Seawater may soon be used to cool classrooms and dorms. UCSD's innovative Seawater Air-Conditioning (SWAC) project would draw cold canyon water from a mile off the coast of La Jolla and use it to fuel the campus' air-conditioning system.

UCSD is working on determining whether the project is feasible and estimates installing the technology will save $4 million each year in energy costs and 100 million gallons of potable water, said David Weil, director of Building Commissioning and Sustainability at UCSD.

In a technical feasibility study it was determined that the project would pay for itself within roughly 15 years, Weil said.

"I think this will be very exciting if it can work here," Weil said. "I hope it will be an example."

The project would require tunneling a pipe into the cold canyon where the water will be both drawn and discharged. The pipe would convey the water to the campus' central chill water system where it would help aid in cooling before being sent back out to sea.

The process does present some environmental challenges. The university would be required to tunnel the pipe underneath an area of biological significance to avoid disrupting the fragile ecosystem.

Also, the water sent back out to sea would be slightly warmer than that brought in.

"It is important to emphasize that we are not going to do this if it does not make sense environmentally," Weil said.

The project will not be the first of its kind. Seawater air-conditioning has been in place for years in Stockholm, Sweden, Bora Bora and Honolulu.

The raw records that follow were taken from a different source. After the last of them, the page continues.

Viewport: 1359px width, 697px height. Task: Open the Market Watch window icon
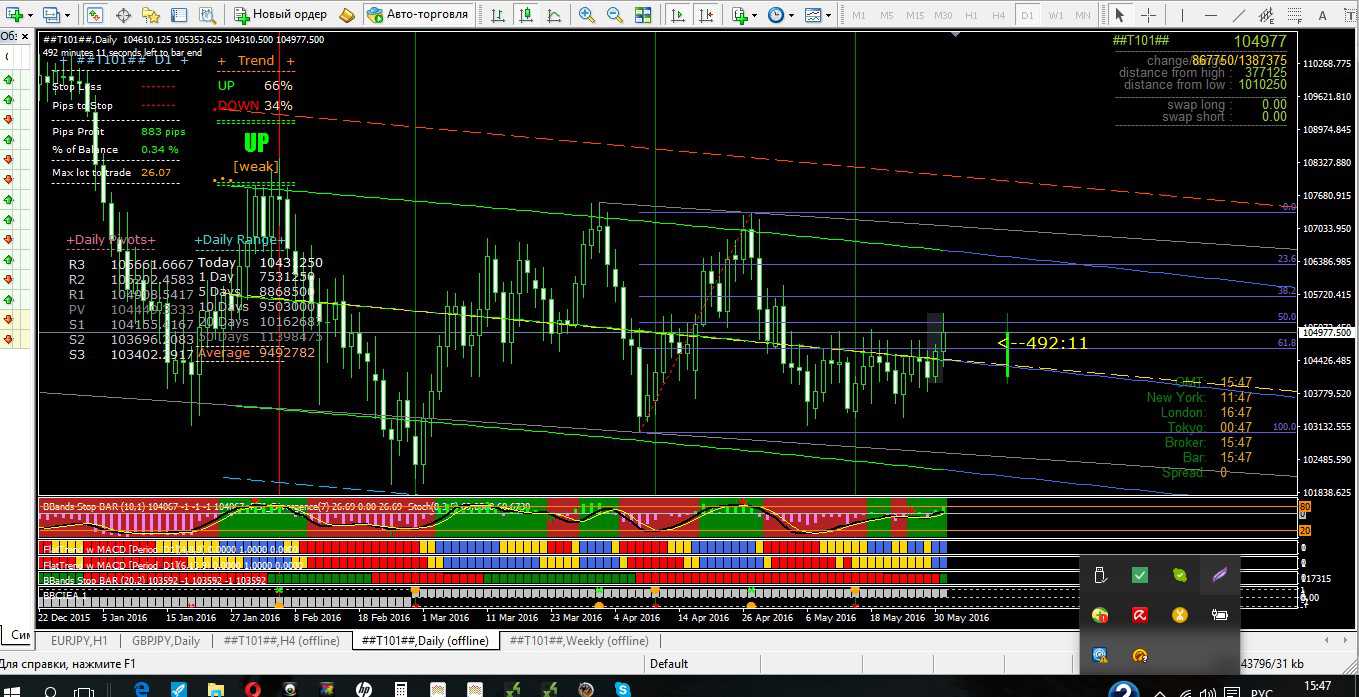coord(95,15)
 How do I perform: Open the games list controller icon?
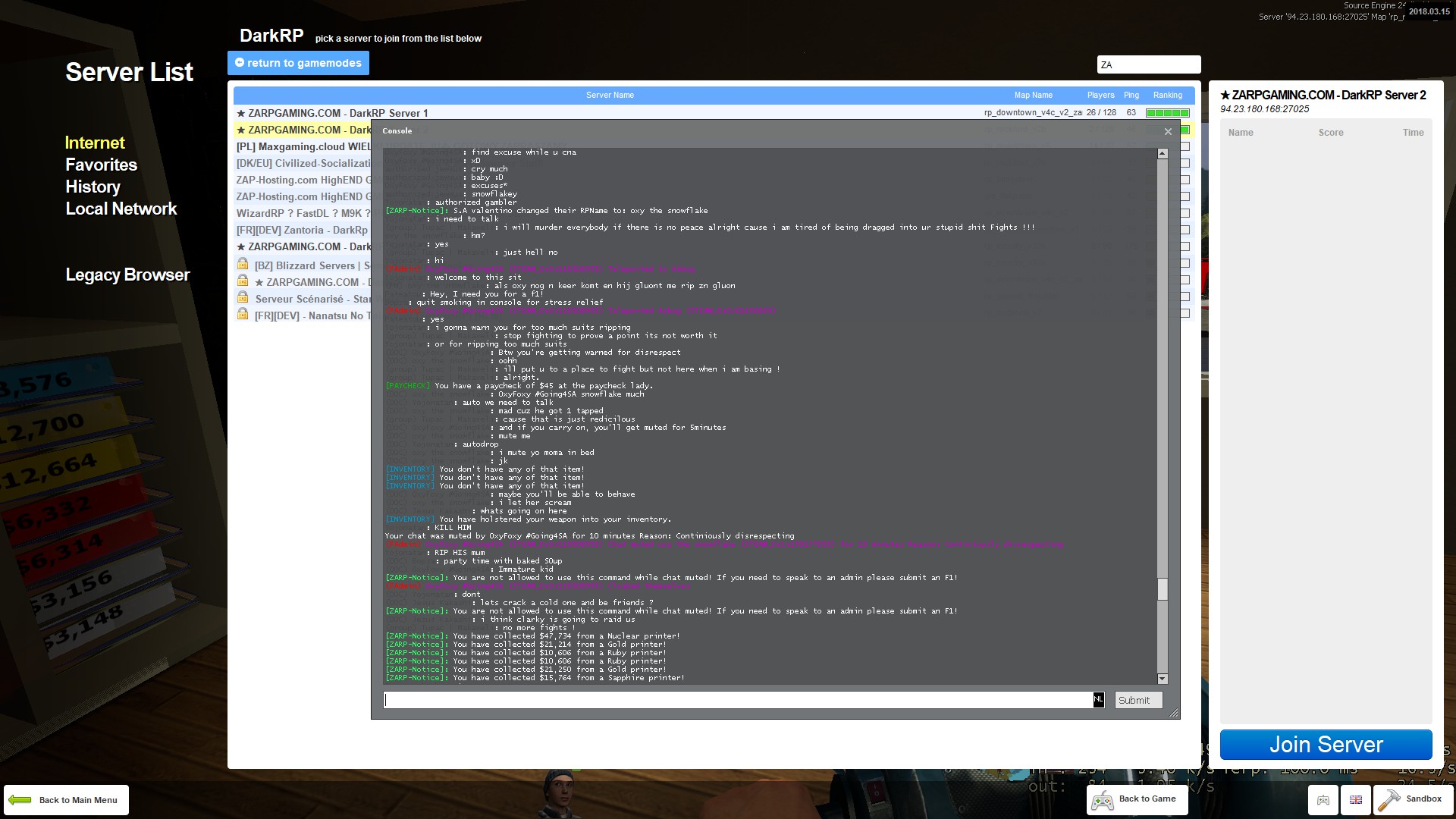tap(1323, 799)
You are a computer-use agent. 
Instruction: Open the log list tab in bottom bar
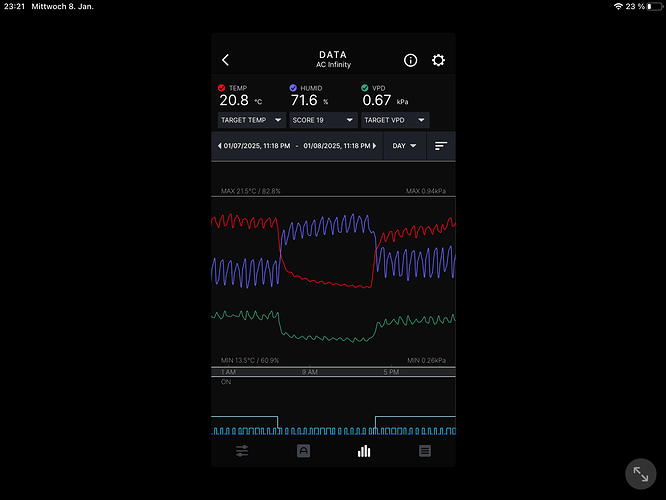point(425,451)
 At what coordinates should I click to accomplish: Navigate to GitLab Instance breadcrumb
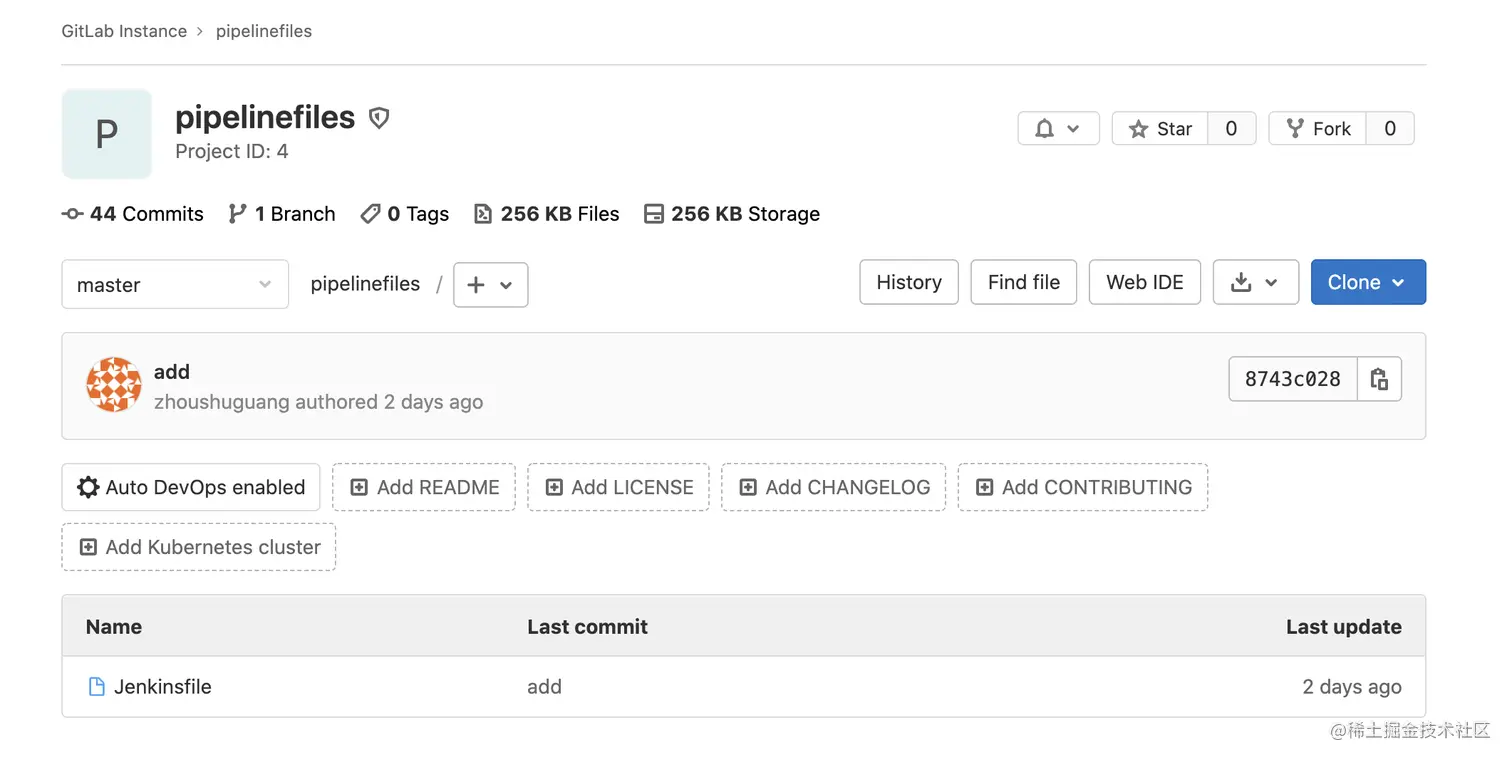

It can be implemented anywhere there is water 50 degrees Fahrenheit or colder, which is usually found below water with a surface temperature of less than 80 degrees.

The technology also has the possibility to draw upon other water sources.

Cornell University has been utilizing similar technology, drawing water from a lake since 2000.

While UCSD's project is innovative, it may also prove costly. If the university determines SWAC is feasible, it plans to apply for private grants to help fund the project, Weil said.